Snape sat outside under a tree by the lake. This was good. He could get some fresh air without effecting his pale complexion. He opened up his book and started reading. He had gotten to the section on various uses of krondle seeds when the ground exploded next to him.
"A little to the left!" some one shouted.
"Aye aye, Captain!" came the reply.
Snape looked into the hole. A cannon ball. He looked to where the shouting had come from. The lake. His four least favorite people were sitting on a raft in the middle of the lake laughing their arses off. No.
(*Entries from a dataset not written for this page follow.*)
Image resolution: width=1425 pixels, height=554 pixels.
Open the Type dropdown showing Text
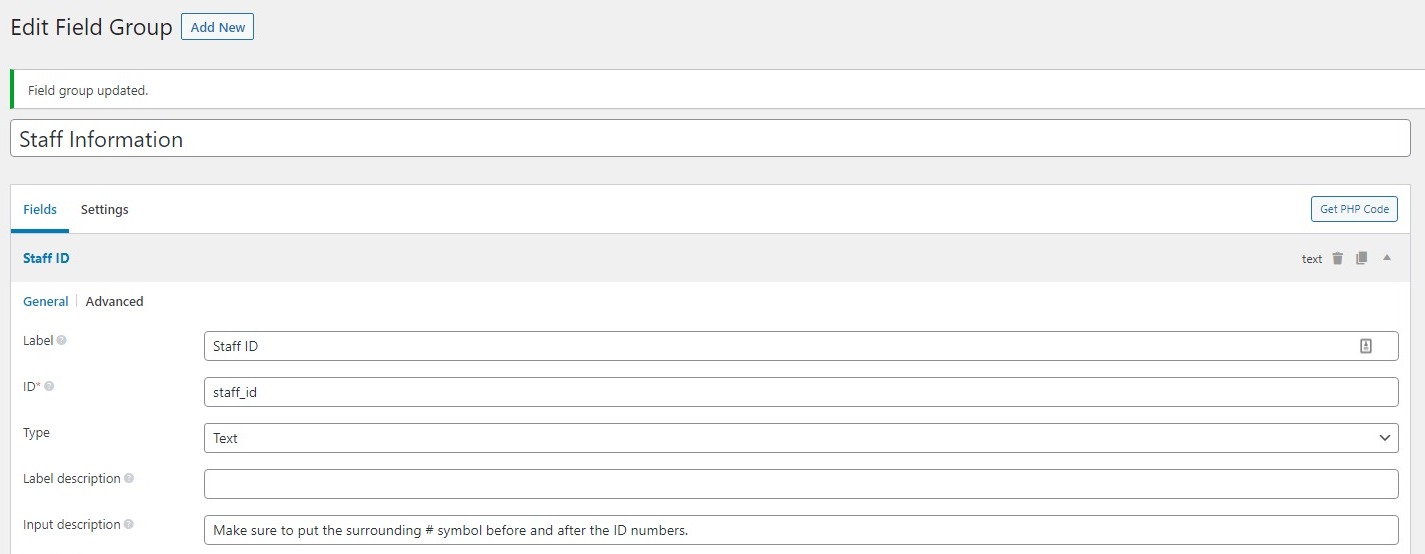point(801,438)
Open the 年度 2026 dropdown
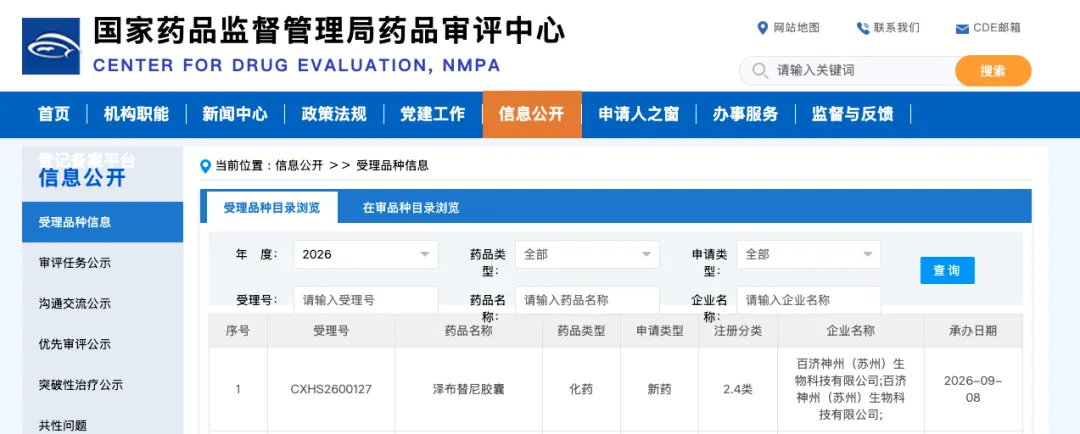This screenshot has height=434, width=1080. (x=366, y=254)
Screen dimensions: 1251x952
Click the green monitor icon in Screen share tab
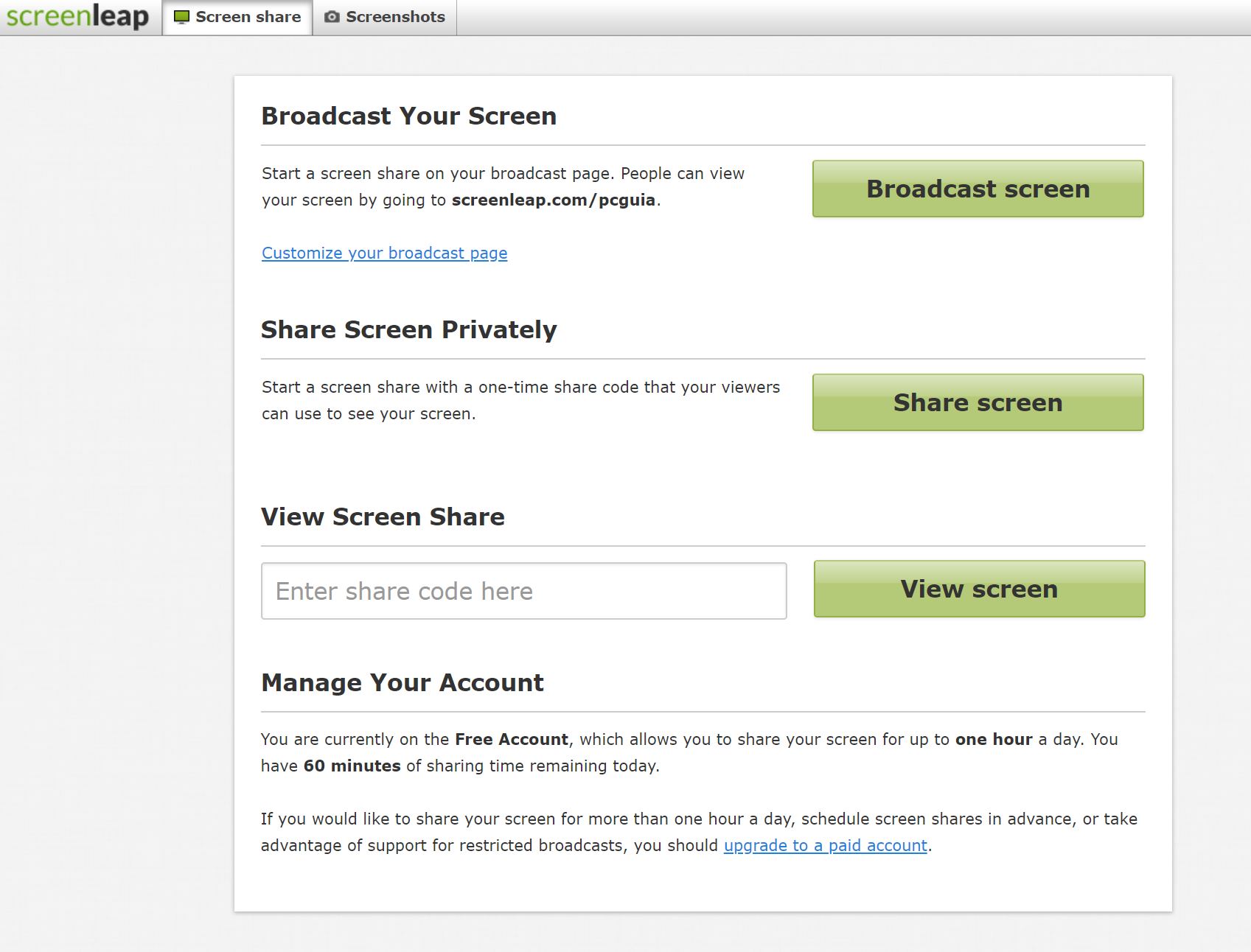(181, 17)
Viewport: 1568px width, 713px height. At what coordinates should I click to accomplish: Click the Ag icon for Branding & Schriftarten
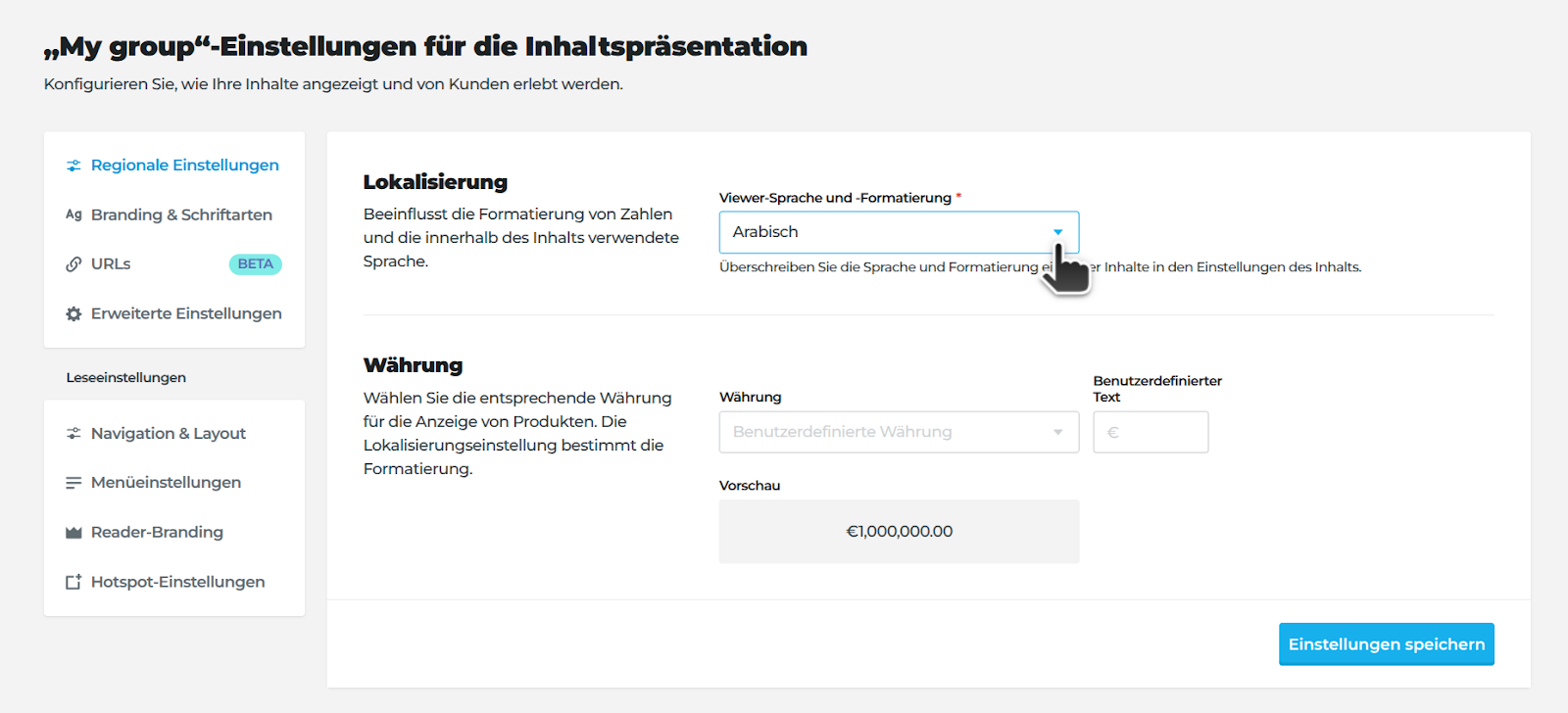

Only three of them. The werewolf wasn't there. In fact, he was sitting on the other side of the lake. Doing homework, it looked like. Not that Snape cared what her was doing. Snape concentrated on getting the cannon away from the idiots.
"They don't have a cannon," he said looking more closely, "or cannonballs" He magically amplified his voice. He wasn't about to yell. "How are you going to shoot me without a cannon or cannon balls?" he asked.
"We're..." shouted Sirius.
"Good point!" shouted James.
"Magic?" suggested Remus, adequately distracting the audience from the Authoresses foul up.
"Man over board!!"
Peter helped further by falling off the raft and drowning. Well, not really, but he almost drowned. A mermaid, several actually, threw him out of the water onto the shore and emitted a high pitched shriek that can be translated as ,"don't throw trash into our lake."